▶ Task instructions:
1. Answer from the passage on antisemitism and Nazi symbols, one line per answer:
(a) In which park did the incident two Fridays ago take place?
(b) Who warned that words matter?
(c) How many Nazi symbols would the legislation criminalise the public display and trading of?
2. Swap "Starbucks outlet" for "coffee shop" in the passage on antisemitism and Nazi symbols, then write that part of it out, beginning at the words "As the signatories" and stopping after "to that shortly.".

▶ Passage provided:

--------

To our Jewish employees, business partners, customers and all who are affected, we acknowledge the heightened feelings of threat being felt by your community right now and affirm your right to physical and psychological safety.
This is in line with what I’ve been saying publicly, including in parliament, for weeks now.
Two Fridays ago, at Princes Park in Caulfield South in my electorate of Goldstein, my fears were realised. As I said in the matter of public importance when the House last sat:
The unfolding conflict in Israel and Gaza had reached the streets of Melbourne in a frightening way, on a Friday, Shabbat, when members of our Jewish community were at worship in a synagogue nearby. A fire in a nearby Palestinian-owned store drew protesters into a heavily Jewish neighbourhood, at a time when residents were walking the streets to and from shule with their families. … No-one was seriously hurt, thankfully, but the anxiety among the Jewish community after the terror attacks of 7 October in Israel affecting, in many cases, people who they know, has been magnified.
As the signatories to today’s advertisement affirm, antisemitism is on the rise. We’ve seen antisemitic stickers plastered over a Starbucks outlet in central Melbourne, businesses with Jewish employees targeted by protesters with intimidating anti-Israeli signs and, recently, a Nazi sympathiser giving the Nazi salute as he left court and Neo-Nazis doing the same on the steps of the Victorian parliament. This is what this legislation is designed to help address. The question is whether it goes far enough, and I’ll come to that shortly.
In the days since 7 October, many Jewish people have become fearful and anxious when outside their homes—and with justification. Some students from Jewish schools are avoiding wearing uniforms, and Jewish businesses are facing protests and boycotts. At the same time, Palestinian Australians and others are traumatised by events in Gaza. I am too. I’m desperately concerned about those in the Jewish community in Goldstein and the deaths of thousands of civilians in Gaza, especially children. As I’ve previously said in this place, the two feelings can coexist—indeed, they must.
Some weeks ago, the director-general of ASIO warned:
… words matter. ASIO has seen direct connections between inflamed language and inflamed community tensions.
It’s not just words but also symbols that matter. That’s what this legislation is about: symbols of hate designed to inflame and arouse fear, and to promote collectives of people to do both those things. The legislation would criminalise the public display and trading of two Nazi symbols representing, as the Attorney-General has said, the vile ideology of the Third Reich and conjuring fear in many sectors of the Australian community whose families suffered the horrors of the Holocaust. However, the question is: what about other Nazi symbols? Jewish community leaders I’ve consulted are deeply worried, especially the Executive Council of Australian Jewry. As Peter Wertheim said in an email to me, Nazi groups will easily circumvent this by using other well-recognised Nazi symbols. In my view, the prohibition should be more general so that it can’t be circumvented. I’ve discussed this with the Attorney-General, and he’s undertaken that a close eye will be paid to this potential loophole for alternative hate symbols to be used.

--------

▶ Material provided:
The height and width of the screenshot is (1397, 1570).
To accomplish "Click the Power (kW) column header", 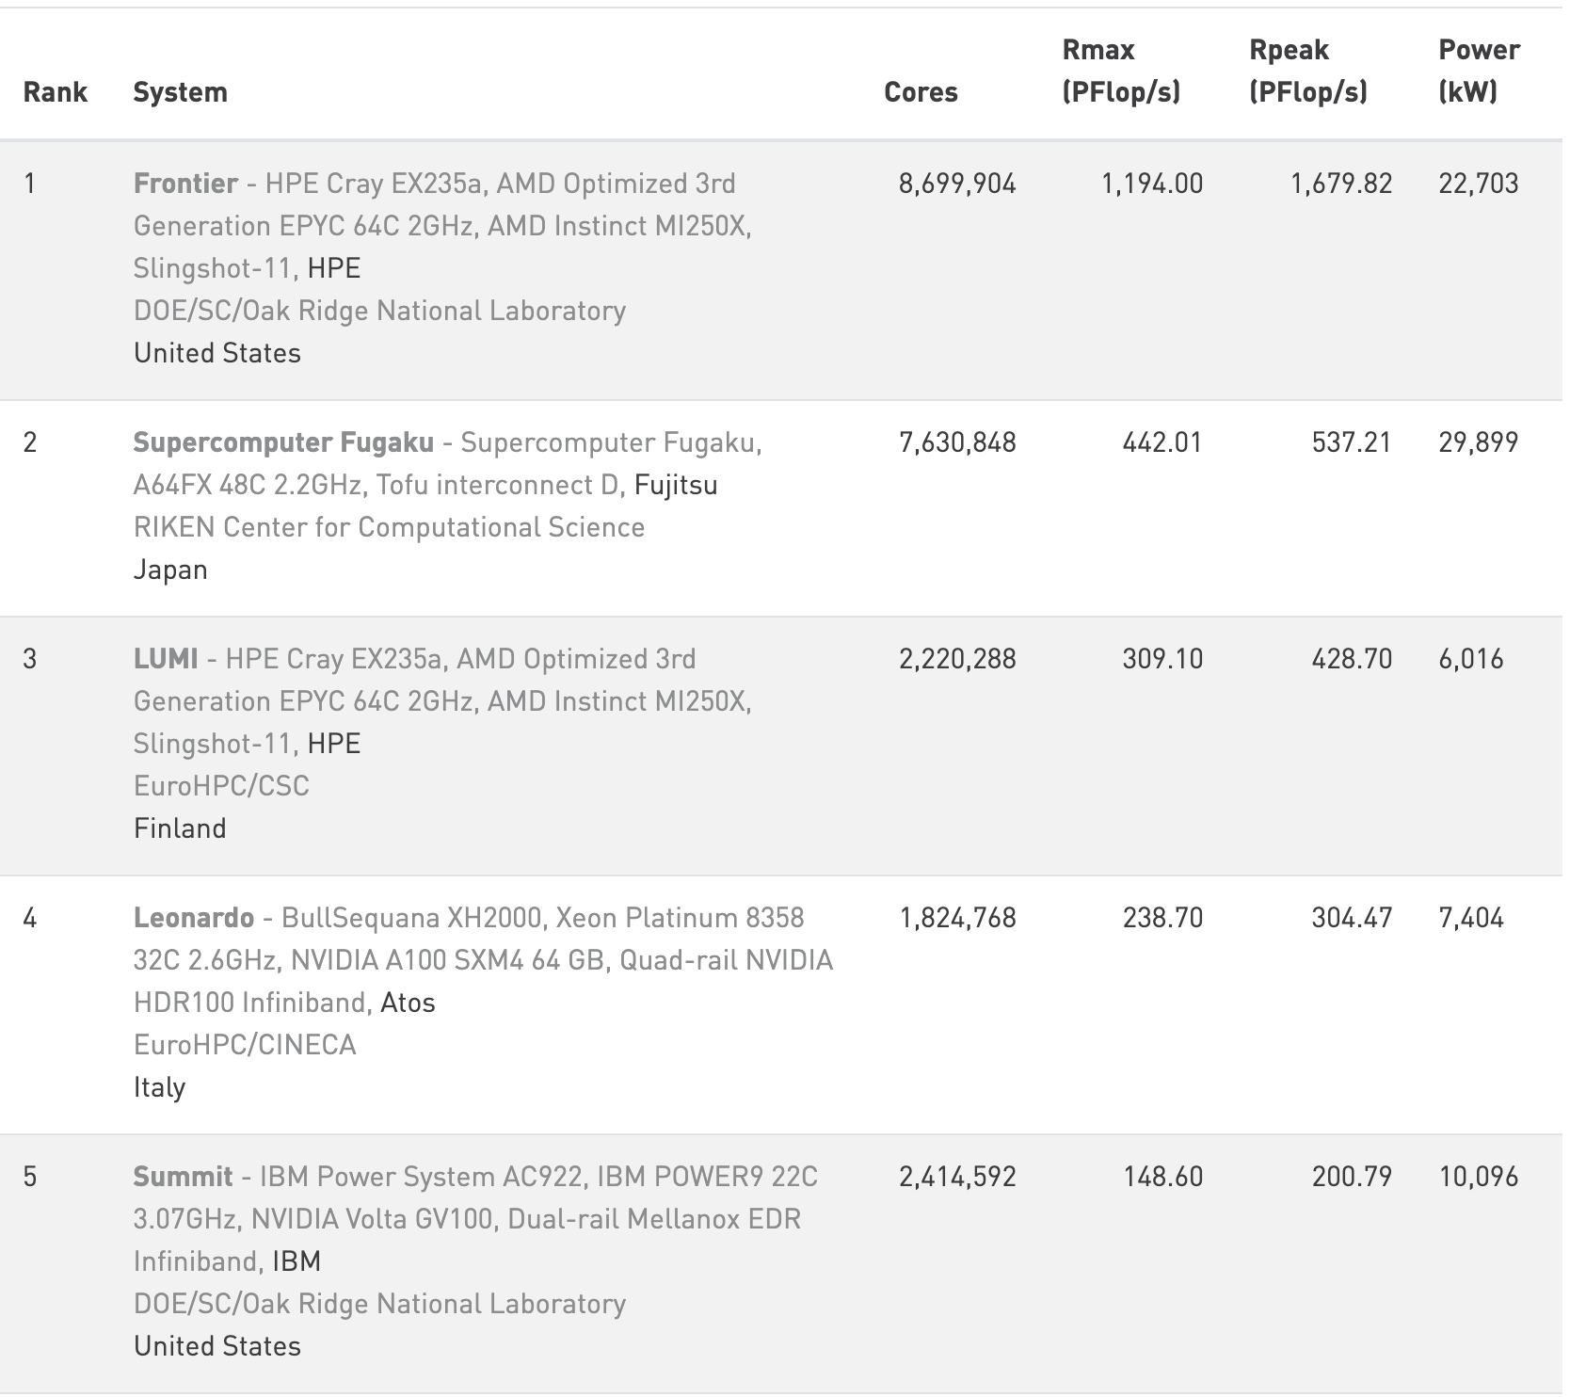I will pyautogui.click(x=1478, y=71).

--------

▶ Answer list:
1.
(a) Princes Park, in Caulfield South
(b) The director-general of ASIO
(c) Two

2.
As the signatories to today’s advertisement affirm, antisemitism is on the rise. We’ve seen antisemitic stickers plastered over a coffee shop in central Melbourne, businesses with Jewish employees targeted by protesters with intimidating anti-Israeli signs and, recently, a Nazi sympathiser giving the Nazi salute as he left court and Neo-Nazis doing the same on the steps of the Victorian parliament. This is what this legislation is designed to help address. The question is whether it goes far enough, and I’ll come to that shortly.